[Passage provided]:
First off, I didn't mention it in my last post because I was so caught up in the whole TWLOHA thing, which is not a bad thing but I didn't even think about anything else. Anyway... it is really already June, that doesn't seem right. Its already been like a month since I got out of classes and I feel like I haven't done much of anything this summer.
Saying that though it makes me think, what really do I do during the summer? I was working last year and I can't really remember what else I did other than go to Warped Tour. Seriously do I not do anything exciting anymore.

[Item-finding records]
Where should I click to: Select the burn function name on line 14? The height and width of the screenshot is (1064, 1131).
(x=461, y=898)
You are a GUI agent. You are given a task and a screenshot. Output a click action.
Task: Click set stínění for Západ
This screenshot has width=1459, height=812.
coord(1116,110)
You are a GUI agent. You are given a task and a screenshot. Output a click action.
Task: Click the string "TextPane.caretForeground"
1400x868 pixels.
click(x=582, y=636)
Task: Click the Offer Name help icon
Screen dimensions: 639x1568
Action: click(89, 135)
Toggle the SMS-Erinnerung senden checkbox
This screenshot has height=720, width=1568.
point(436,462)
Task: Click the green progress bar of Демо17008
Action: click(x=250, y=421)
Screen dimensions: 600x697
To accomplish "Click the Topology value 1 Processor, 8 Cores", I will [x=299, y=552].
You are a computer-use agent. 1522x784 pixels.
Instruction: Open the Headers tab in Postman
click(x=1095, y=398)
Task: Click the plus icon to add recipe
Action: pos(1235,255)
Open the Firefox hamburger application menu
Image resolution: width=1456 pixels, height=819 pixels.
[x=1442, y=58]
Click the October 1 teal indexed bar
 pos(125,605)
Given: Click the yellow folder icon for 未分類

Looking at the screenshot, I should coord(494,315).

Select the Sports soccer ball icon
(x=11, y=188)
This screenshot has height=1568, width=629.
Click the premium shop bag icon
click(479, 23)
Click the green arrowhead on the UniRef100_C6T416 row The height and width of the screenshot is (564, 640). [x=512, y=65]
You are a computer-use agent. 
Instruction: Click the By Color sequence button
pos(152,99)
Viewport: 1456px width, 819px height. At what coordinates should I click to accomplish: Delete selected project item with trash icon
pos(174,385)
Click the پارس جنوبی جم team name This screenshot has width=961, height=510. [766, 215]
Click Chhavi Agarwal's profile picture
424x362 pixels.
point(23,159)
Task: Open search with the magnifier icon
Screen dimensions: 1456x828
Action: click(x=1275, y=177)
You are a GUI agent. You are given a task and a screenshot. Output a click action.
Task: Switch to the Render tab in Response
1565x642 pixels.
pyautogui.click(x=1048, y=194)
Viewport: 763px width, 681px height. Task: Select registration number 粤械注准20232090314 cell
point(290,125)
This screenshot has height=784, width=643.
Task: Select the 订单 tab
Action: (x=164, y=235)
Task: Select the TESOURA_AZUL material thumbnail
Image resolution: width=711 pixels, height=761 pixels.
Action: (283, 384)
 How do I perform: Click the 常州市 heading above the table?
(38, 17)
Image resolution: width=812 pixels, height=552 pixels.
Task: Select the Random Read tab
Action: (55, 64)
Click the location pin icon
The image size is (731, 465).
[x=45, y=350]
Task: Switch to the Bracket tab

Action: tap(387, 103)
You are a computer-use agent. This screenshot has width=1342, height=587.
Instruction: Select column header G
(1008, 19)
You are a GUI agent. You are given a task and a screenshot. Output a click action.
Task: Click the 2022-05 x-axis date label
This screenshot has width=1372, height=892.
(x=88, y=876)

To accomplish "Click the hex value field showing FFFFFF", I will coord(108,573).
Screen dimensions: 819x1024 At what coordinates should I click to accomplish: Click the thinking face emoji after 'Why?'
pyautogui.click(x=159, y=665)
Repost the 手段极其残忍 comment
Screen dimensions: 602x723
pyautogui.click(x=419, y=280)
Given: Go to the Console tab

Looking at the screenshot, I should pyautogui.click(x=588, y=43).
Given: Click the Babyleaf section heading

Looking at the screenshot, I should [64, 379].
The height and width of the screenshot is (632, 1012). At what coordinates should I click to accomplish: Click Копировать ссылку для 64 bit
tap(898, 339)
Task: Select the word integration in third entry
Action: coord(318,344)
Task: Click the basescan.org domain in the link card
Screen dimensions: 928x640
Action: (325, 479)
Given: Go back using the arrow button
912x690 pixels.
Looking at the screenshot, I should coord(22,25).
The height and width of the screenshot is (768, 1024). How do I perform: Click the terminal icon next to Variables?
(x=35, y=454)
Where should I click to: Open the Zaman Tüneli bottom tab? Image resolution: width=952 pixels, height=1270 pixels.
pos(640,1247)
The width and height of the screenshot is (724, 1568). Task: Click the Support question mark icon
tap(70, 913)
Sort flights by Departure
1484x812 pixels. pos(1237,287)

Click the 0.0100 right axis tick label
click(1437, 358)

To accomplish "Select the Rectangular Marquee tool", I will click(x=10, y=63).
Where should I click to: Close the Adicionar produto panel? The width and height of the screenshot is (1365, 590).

[Exercises to complete]:
1) Answer these from the blog post about summer:
(a) What month does the writer say it already is?
(b) Roughly how long ago did the writer get out of classes?
(c) What event does the writer remember going to last year?
2) Decide whether each statement agrees with the blog post about summer:
(a) The writer brought up the month in the previous post.
(b) The writer had a job last year.
(c) The writer feels a lot has been done this summer.
3) Revise the blog post about summer by writing out everything from "First off, I" down to "anything exciting anymore." again, with "Warped Tour" changed to "the county fair".

[Responses to the exercise]:
1)
(a) June
(b) About a month ago
(c) Warped Tour

2)
(a) No: "I didn't mention it in my last post"
(b) Yes: "I was working last year"
(c) No: "I feel like I haven't done much of anything this summer"

3)
First off, I didn't mention it in my last post because I was so caught up in the whole TWLOHA thing, which is not a bad thing but I didn't even think about anything else. Anyway... it is really already June, that doesn't seem right. Its already been like a month since I got out of classes and I feel like I haven't done much of anything this summer.
Saying that though it makes me think, what really do I do during the summer? I was working last year and I can't really remember what else I did other than go to the county fair. Seriously do I not do anything exciting anymore.